__Do this__
Rewrite the listing lines from the one containing "Given: Open the #LaRadioSosVos hashtag" through the one containing "point(33,118)", inclusive, swapping "airport" for "terminal" and keeping everything else the same. Leave the pictures out of your answer.

__Listed records__
— START —

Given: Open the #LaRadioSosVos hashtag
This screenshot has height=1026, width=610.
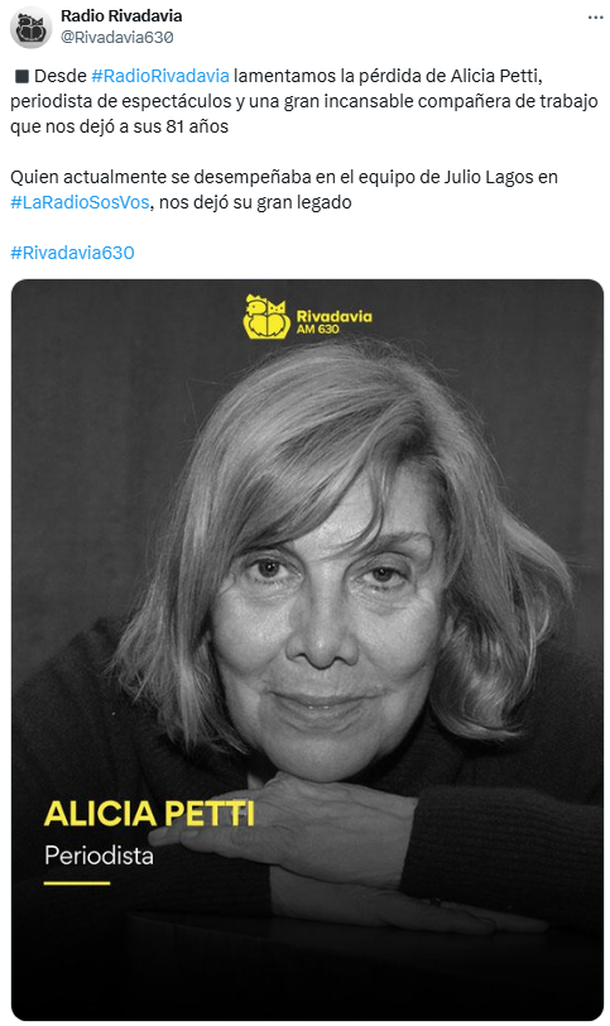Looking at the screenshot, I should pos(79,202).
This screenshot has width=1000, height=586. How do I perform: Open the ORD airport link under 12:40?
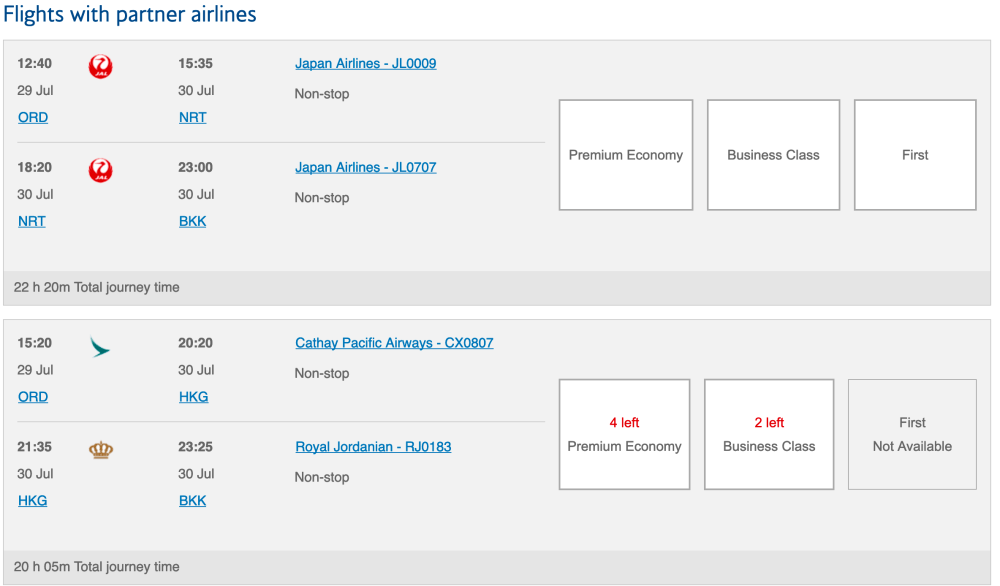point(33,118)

— END —
— START —

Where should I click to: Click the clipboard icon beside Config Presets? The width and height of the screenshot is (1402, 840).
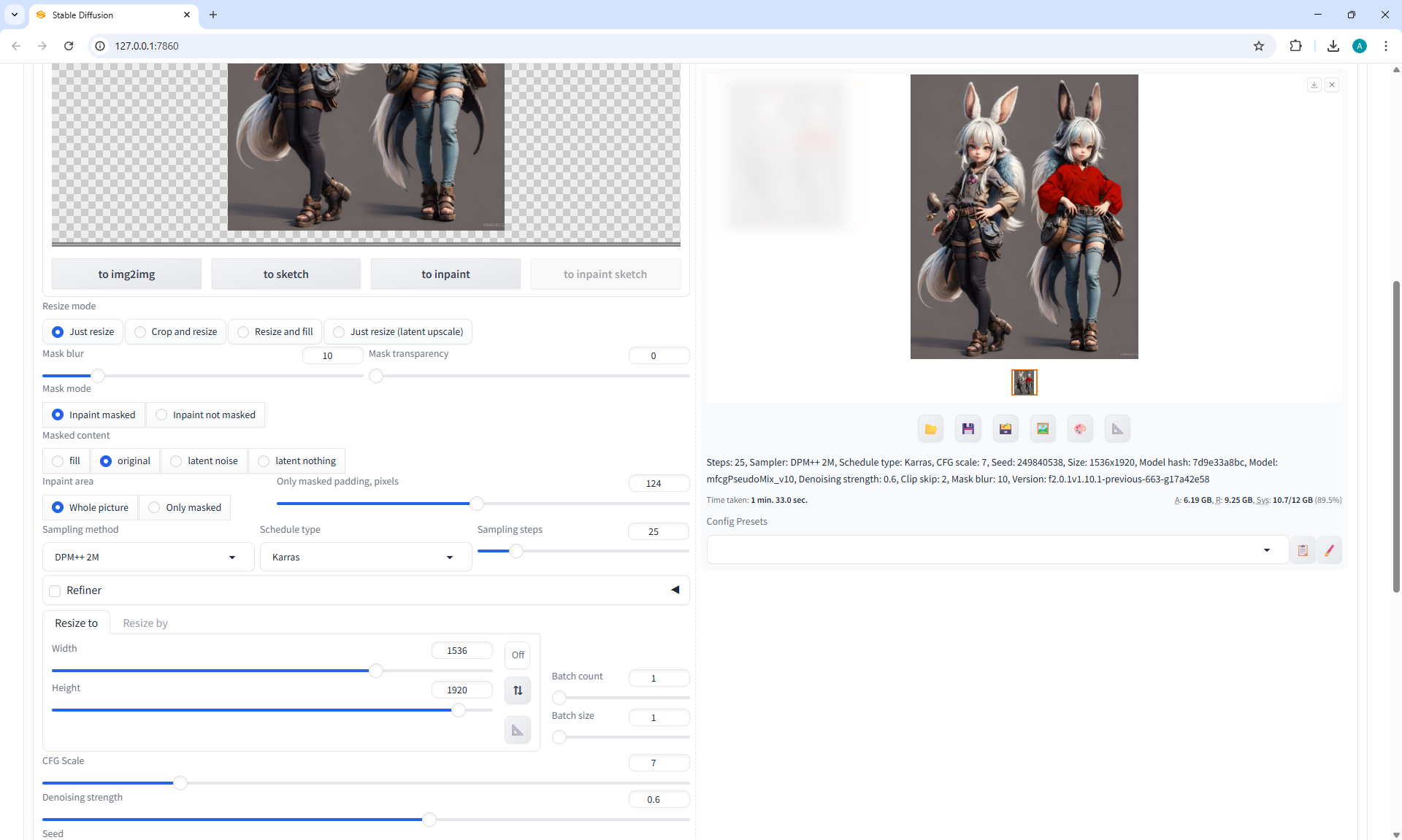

— END —

__Full output__
Given: Open the #LaRadioSosVos hashtag
This screenshot has height=1026, width=610.
Looking at the screenshot, I should pos(79,202).
This screenshot has width=1000, height=586. How do I perform: Open the ORD terminal link under 12:40?
point(33,118)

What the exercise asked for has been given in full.